====== TEXT

In these dreams I always have to fly to save them, my children.  I always know that I can fly, but each time I must find the courage to do it again.  I have sat myself down to think deeper on that search for courage, once the morning comes and strong black coffee brings me in to land.  Is it courage to take on the ‘saving’, I ask myself, or is the courage to fly again?  And, if I know, as I do, that I can fly, why would I need courage?  After all, I don’t need to think twice about walking, running, skipping, now do I?

And I find no answer to that.

One dream took me into the empty ruins of the place, cold it was and abandoned, the grey stone bared, the layout changed beyond my recognition, and yet I knew where I was.  I was alone.  The crunch of fallen debris under my bare feet echoed around me and I could feel my heart beating fast, hear my quick breathing.  Looking up, I could see my children way up high, higher than Tapselteerie high, flattened against the walls, no ground for their feet.  Each one was hooked to the wall by their clothing, and they just hung there, making no sound.  Much younger and smaller than they are now, they looked like friends of the Artful Dodger, all raggedy and torn and grubby.  There were no stairs, no structure, however skeletal, there to allow me to climb.  There was only one way up.

I had to fly.

The resistance to just taking off, knowing I could, surprises me every time.  It seems, in my remembering, to take a lot of wasted time, dithering about in the ruins of a broken house, when I could be up there gathering children off hooks.  But I always do it.

Then, suddenly, I take a deep breath and lift and the feeling it wonderful, the process effortless.

Once, I met Shrattle (Titus Groan by Mervyn Peake), or his lookalike half way up, but he was balanced on a spindly ledge and quite without wings, so no threat to any of us.  I lifted each child, light as a feather, off their pegs and into the sky, waking with that glorious light-hearted feeling that always follows flight.

============

→ **THE REQUEST**:
Please continue the dream essay above about flying to rescue the children, picking up right after its final sentence.

====== GIVEN MATERIAL

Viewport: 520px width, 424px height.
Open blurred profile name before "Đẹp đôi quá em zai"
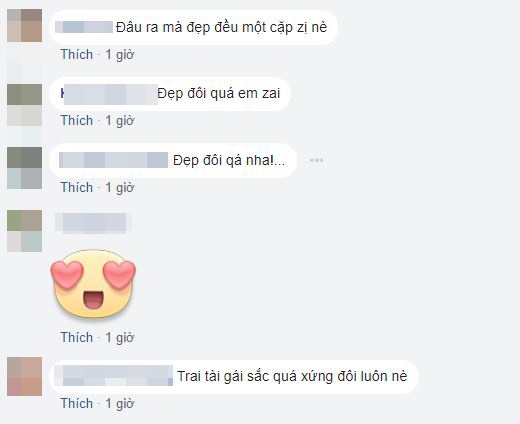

============

→ **FINAL RESULT**:
Last night is already leaving me, the memories of the dream, but I do remember one thing.  This time it was in colour.  Never before has Tapselteerie shown herself in colour, and yet she had bucket loads of it.  She gave me walls and ceilings and laughter and spiders and bats in the cellar.  If I came down all those stairs, during a sleepless night to make tea, I had to remember to make light, because in the dark I would have ploughed into the huge migration of slugs from somewhere (I never knew where) to the wine cellar.  Sometimes a dozen deep and many feet long, the army flowed in silence to wherever they were going.  It was a marvel to behold and much less of one to land in the middle of it in bare feet.  People said salt will kill them.  We said, why would we kill them?  We lived with a good number of wild creatures and managed to do so, in the main, without disasters, although the floor in the back hall always needed a wash of a morning.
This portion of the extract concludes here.